■ Goal of the exercise
In the forum thread about effects pedals, which two loopers is Bill Frisell said to be using?

■ Text shown
# Effects/pedals and songs using them?



## michaelscofield (Jan 3, 2009)

I was hoping some more experienced/knowledgeable members could share some songs (I suppose we can find them ourselves on Youtube or in the mp3 collection, etc.) that make use of effects so those of us just starting to train our ears or figure out which effects we're interested in could have a place to go from.

For example, beside the effect put a song or two or ten that makes use, and preferrably if you can, the minute:second mark where it's audible:


Delay
Reverb
Chorus
Flanger
Fuzz
Looper
Phasing
Tremolo
Wah
Octave

Add more by all means, that's what I could gather at the moment. And if a song makes use of the effect for the entire song (i.e., a Hendrix joint w/fuzz), go ahead and still mention it of course. Hopefully this isn't too bad an idea.


----------



## devnulljp (Mar 18, 2008)

You're going to have to break down some of those categories a bit. Fuzz for one is a huge bag -- you're going to have Si/Ge fuzzface tones, tonebender (mk 1, 1.5, 2...), big muff are the big three, but there's lots more () and they all sound pretty different.

But I'll jump in with looper. This is Bill Frisell, and he's using two loopers -- a DL4 and a PSD8000. 
There's a lot of delay in there too (again, there are lots of different types of delay sounds).

[youtube=Option]Svzv-YkUzdk[/youtube]

* Delay Everything by U2, Pink Floyd, Cocteau Twins, Charlie Burchill's sound with Simple Minds is classic digital delay. if you want to hear vintage tape delay, the Billy Cobham Spectrum album with Tommy Bolin (echoplex), Thin Lizzy Live and Dangerous has Brian Robertson's WEM Copycat all over it (listen to Still in Love with You), Eric Johnson
uses echoplexes, that's a univox tape delay on Van Halen's Eruption.

[Source records]
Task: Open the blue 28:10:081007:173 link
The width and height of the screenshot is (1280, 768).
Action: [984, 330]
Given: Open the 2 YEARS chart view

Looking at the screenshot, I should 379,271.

---

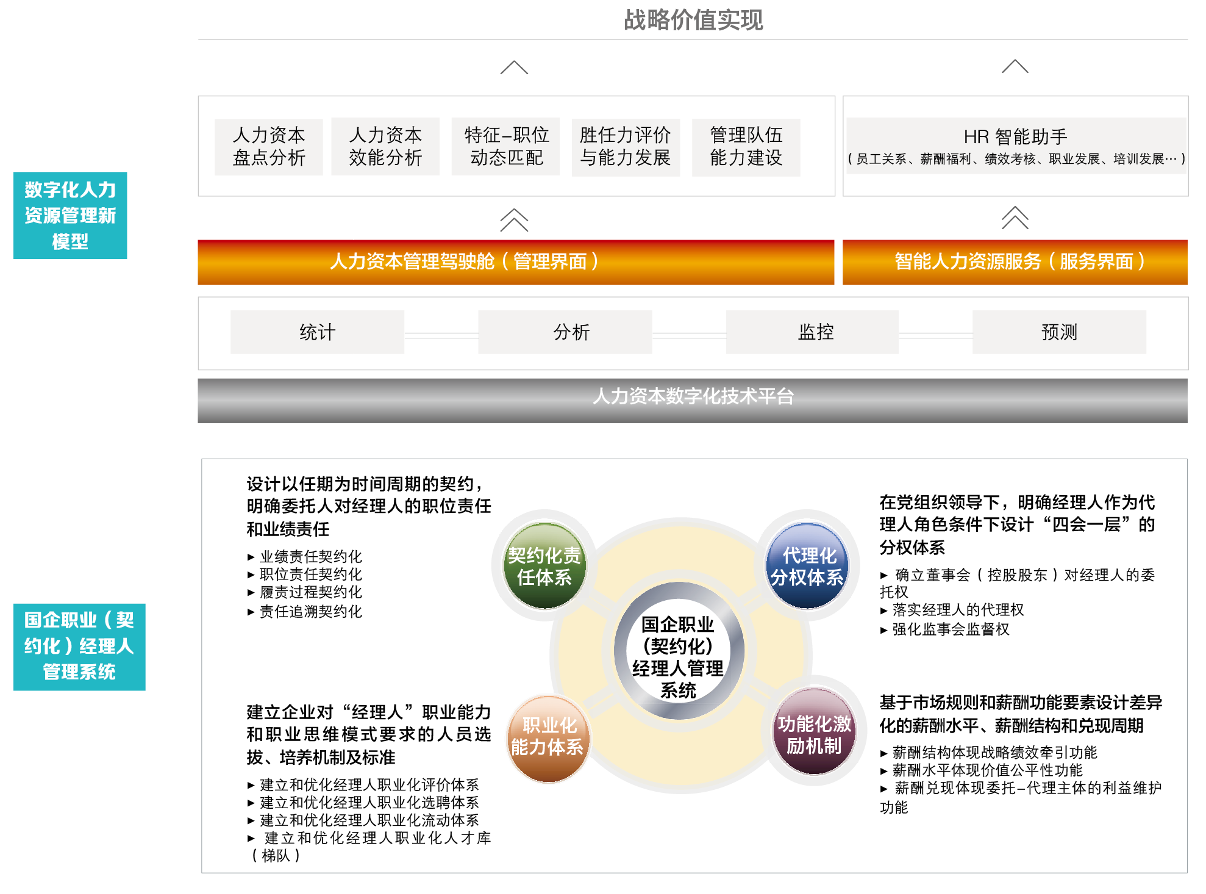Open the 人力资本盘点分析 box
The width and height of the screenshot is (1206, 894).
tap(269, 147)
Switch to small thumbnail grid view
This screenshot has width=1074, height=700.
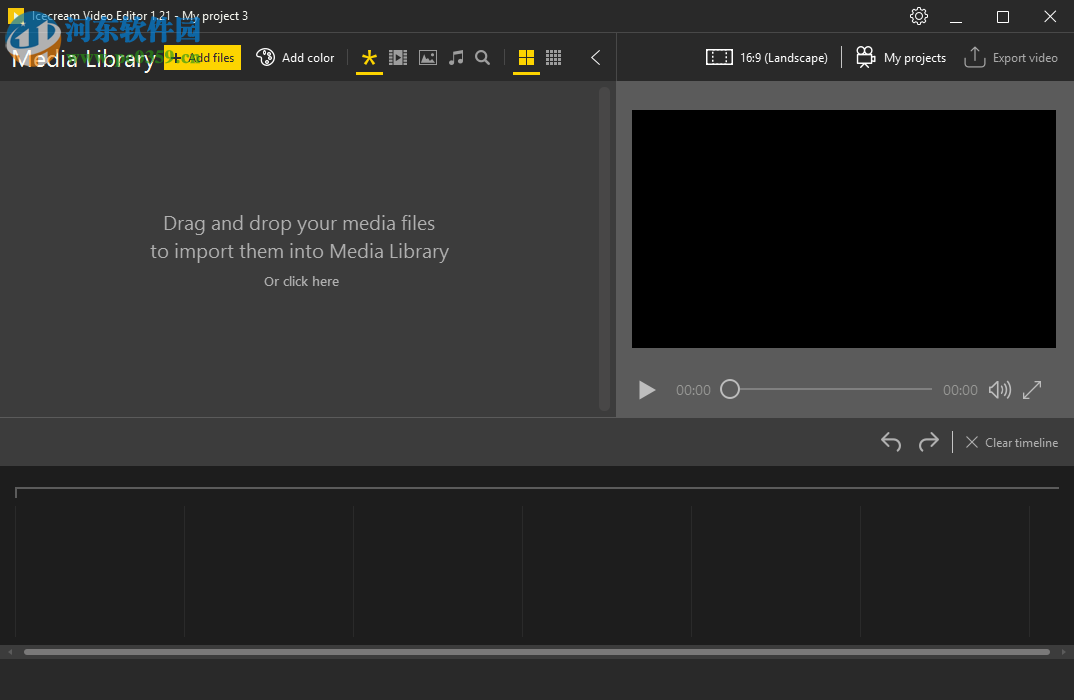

■ Exercise solution
A DL4 and a PSD8000.